> _To do_:
In the abstract on the germinal center response to electroporated DNA immunogens, after how many immunizations are antigen-specific germinal center B cells detected by flow cytometry?

> _Text passage_:
Characterizing the germinal center response to electroporated DNA immunogens

Abstract

Most licensed vaccines rely on the production of antibodies that mediate protection from disease. The germinal center (GC) is a dynamic cellular substructure found in lymphoid organs where follicular helper T cells (T_FH) provide the necessary proliferation stimuli and cytokine signaling that promote antibody class-switching, somatic hypermutation, and affinity maturation of B cell receptors. Here, mature B cells differentiate into long-lived antibody-secreting cells and memory B cells, instituting the characteristic humoral memory response to vaccination. Although HIV-1 DNA vaccines have been shown to be highly immunogenic, leading to enhanced HIV-1 env epitope breadth and titers in pre-clinical and clinical studies, many questions remain regarding the quality of the humoral immune response and the ability of the DNA antigen/molecular adjuvant to induce long-lived anti-viral antibody that seeds mucosal secondary immune tissues. However, the magnitude and kinetics of the GC response to EP DNA has not been elucidated. Our results indicate that DNA antigens induce a GC response. Antigen-specific GC B cells (B220⁺CD138⁻IgM⁻IgD⁻PNA⁺CXCR5⁺gp120⁺) are successfully detected by flow cytometry using fluorophore-conjugated HIV-1 gp120 protein after two immunizations in the spleens and draining lymph nodes of vaccinated animals and by antigen-specific ELISpot assay. The presence of antigen-specific antibodies of multiple isotypes is successfully detected in the serum of vaccinated animals via ELISA. These results represent, to our knowledge, the first reports on the magnitude and kinetics of the germinal center response to EP DNA. This work is funded by a W.W. Smith Charitable Foundation grant to MK.

> _Given information_:
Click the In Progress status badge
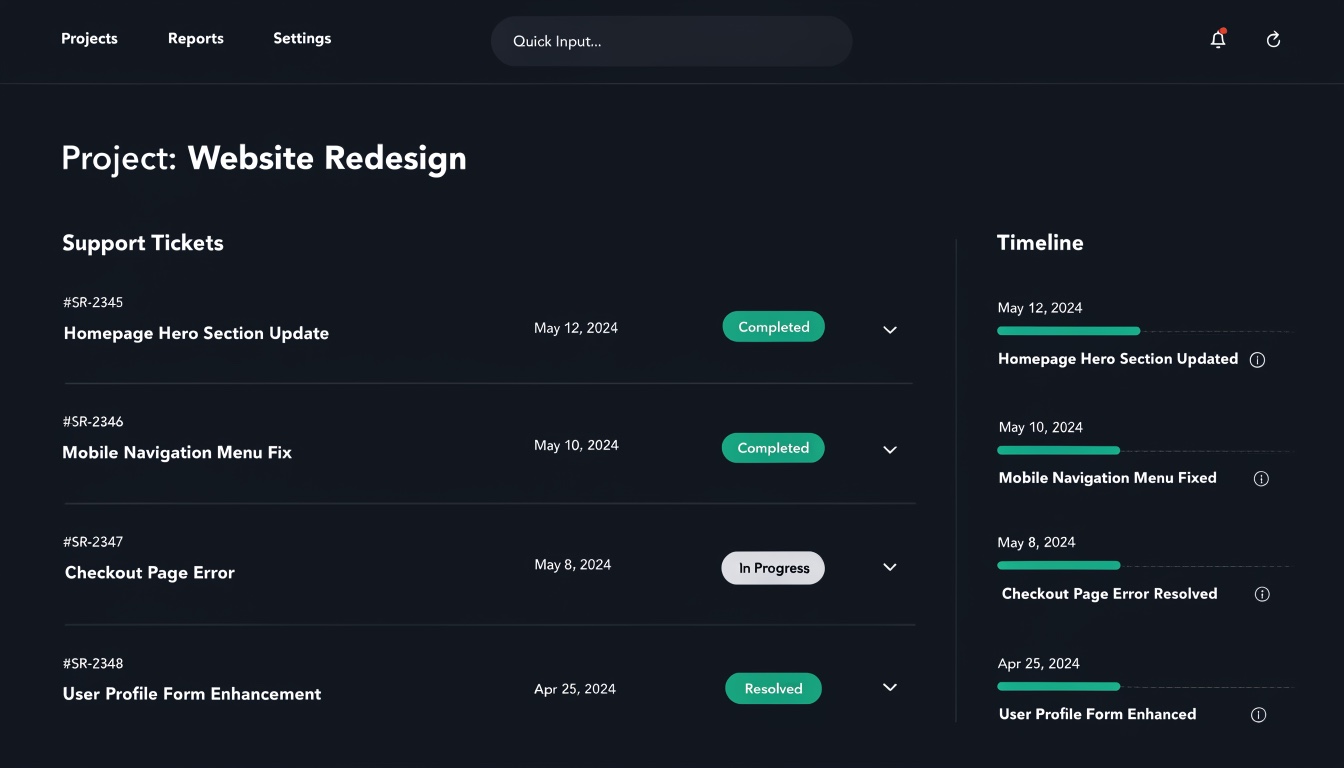 tap(773, 568)
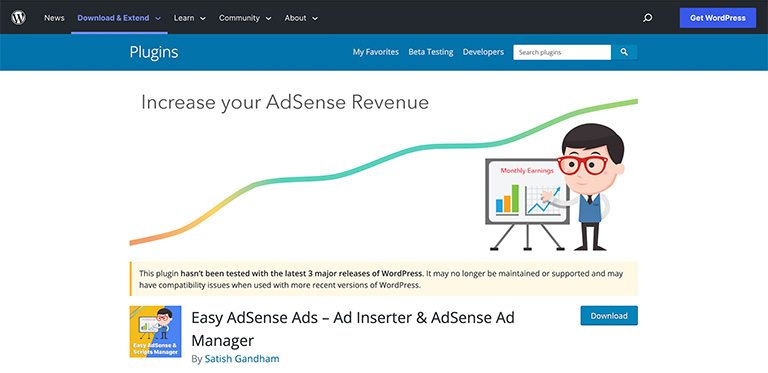Expand the About menu chevron
The image size is (768, 373).
tap(314, 19)
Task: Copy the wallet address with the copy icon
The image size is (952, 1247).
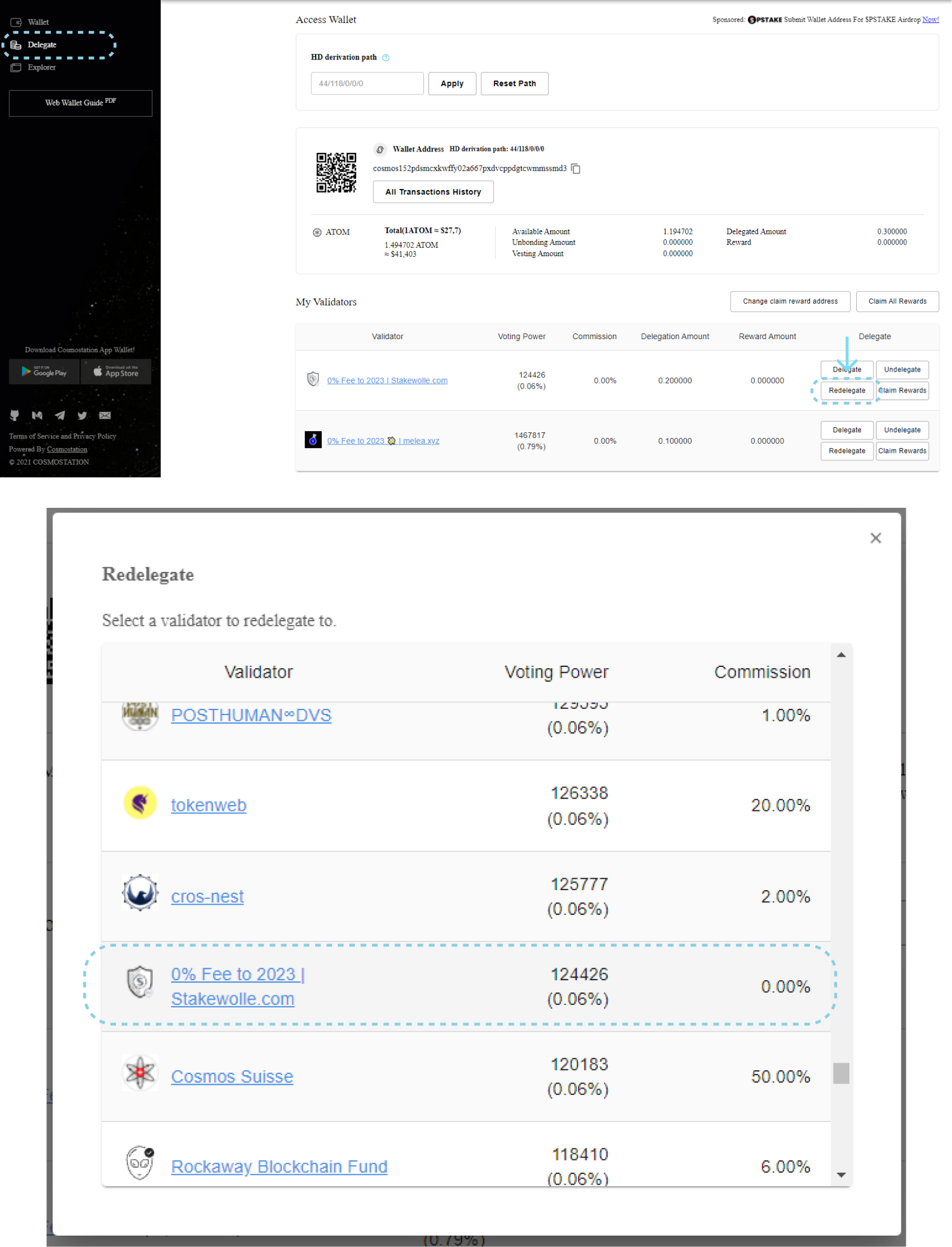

> _Solution for this task_:
After two immunizations.